In other words, even though young black MSM have unprotected sex just as often as others, they may be having unprotected sex in riskier ways with partners whose HIV status they often miscalculate, the researchers explain.
The findings offer new insight into how black MSM judge risk based on perceptions of masculinity and can help inform public health campaigns to reduce new HIV infections in this disproportionately affected group. The findings, the researchers say, can also guide safe-sex conversations between primary care physicians and patients.
Errol Fields, M.D. Ph.D., currently a resident at Boston Children’s Hospital, was lead author on the research, which he conducted as a graduate student at the Johns Hopkins Bloomberg School of Public Health. Researchers from Children’s Hospital Boston and Emory University also participated in the study.
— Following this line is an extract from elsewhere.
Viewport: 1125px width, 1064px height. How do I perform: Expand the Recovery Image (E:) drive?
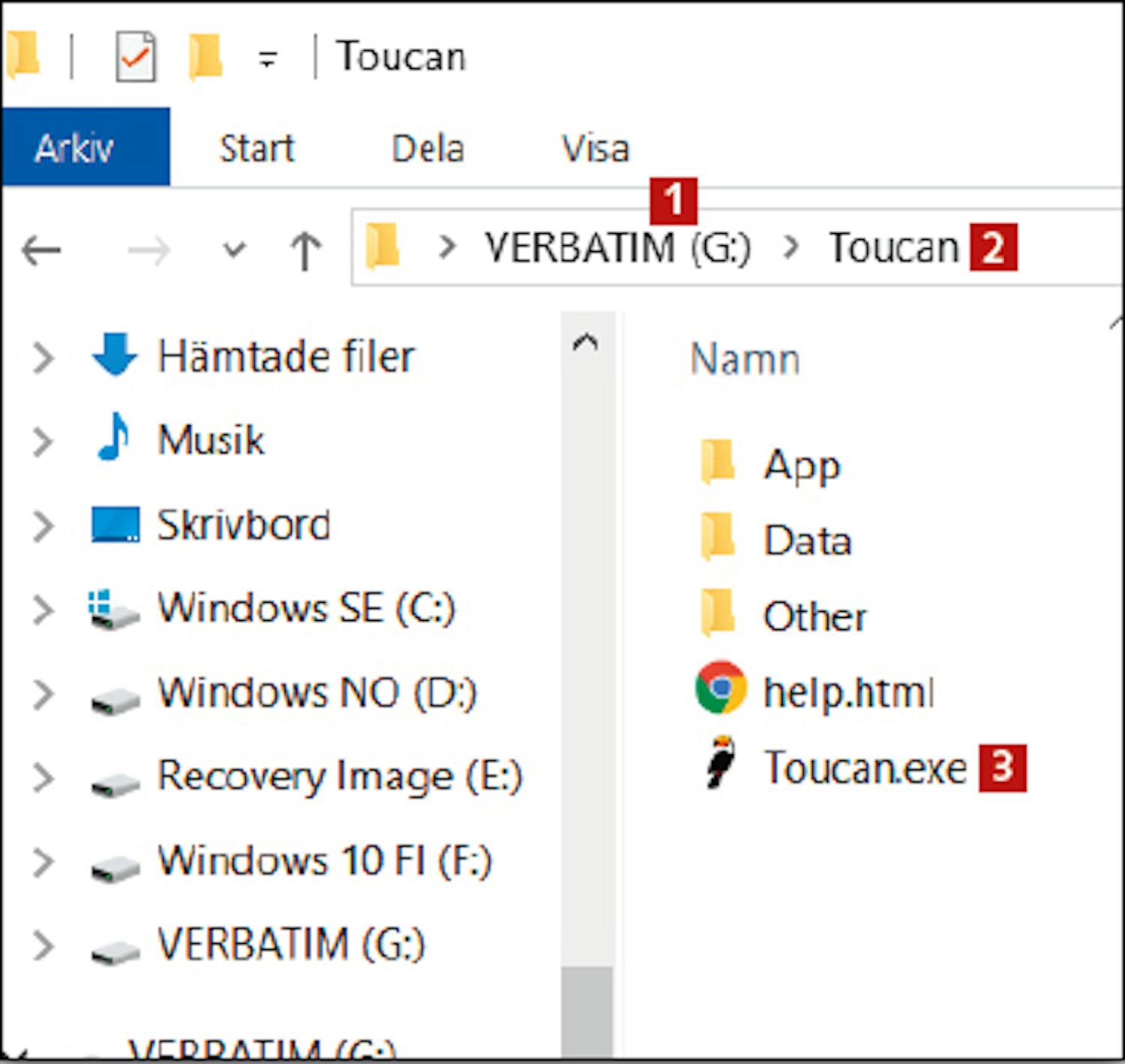click(x=44, y=778)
Source: Johns Hopkins Medicine”
This striving for public attention was a press release from Johns Hopkins, also featured on the Johns Hopkins Children’s Center site, and picked up by EurekaAlert and ScienceDaily among many other sites. Yet it’s garbage, and quite obviously so: anyone who disseminates in any media ought to understand the limitations of material collected by interview; and even a moment’s thought will make plain that information from 35 people hardly warrants extrapolation to everyone who is also black, male, gay (or MSM), and aged between 18 and 24.
Possibly a bit more subtle but still hardly recondite is the fact that if you claim to be comparing black men with others, you should actually do so; yet there is no mention of interviews with 18-24-year-olds of other races, to learn whether perhaps they too have the same preferences in sexual partners and (allegedly) mistaken inferences about the risks that those partners might be “HIV-positive”.
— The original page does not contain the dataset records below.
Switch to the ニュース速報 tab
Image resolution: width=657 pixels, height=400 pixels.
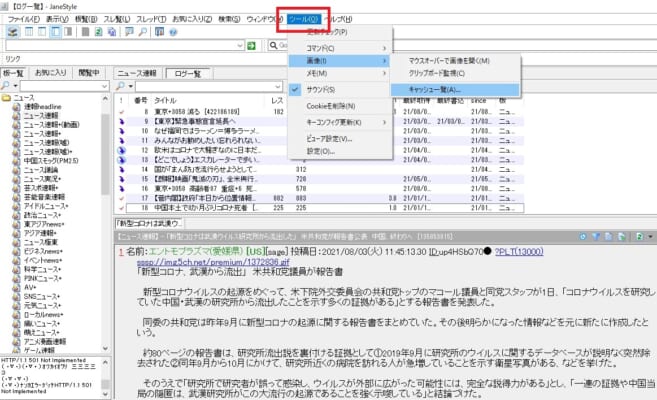136,73
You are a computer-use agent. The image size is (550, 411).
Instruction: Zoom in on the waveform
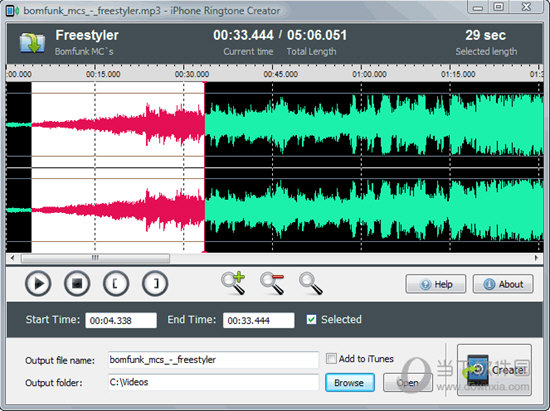233,283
That there in fact “may be no difference in HIV prevalence between masculine-looking and feminine-looking men” is hardly a basis for alleging, as the “conclusions” of this “study” do, that there isn’t in fact any difference.
And of course it’s purely speculative that they “may be having unprotected sex in riskier ways with partners whose HIV status they often miscalculate”.
Anyone familiar with the epidemiology of “HIV” would also balk at the claim that black men are “nearly five times” more likely than those of other races to become “HIV-positive”: African-American men are about 7-8 times more likely than white American men, and about 10 times more likely than Asian American men, to be “HIV-positive”. That this “has long mystified public health experts” stems from the mistaken acceptance by those experts of HIV/AIDS theory; others have long offered explanations in terms of race-linked physiology, see several chapters in my book and sources cited there.
That this was work carried out by a graduate student, and that it was featured in a press release from Johns Hopkins, illustrates what I said at the outset about the purpose of “scientific” publication.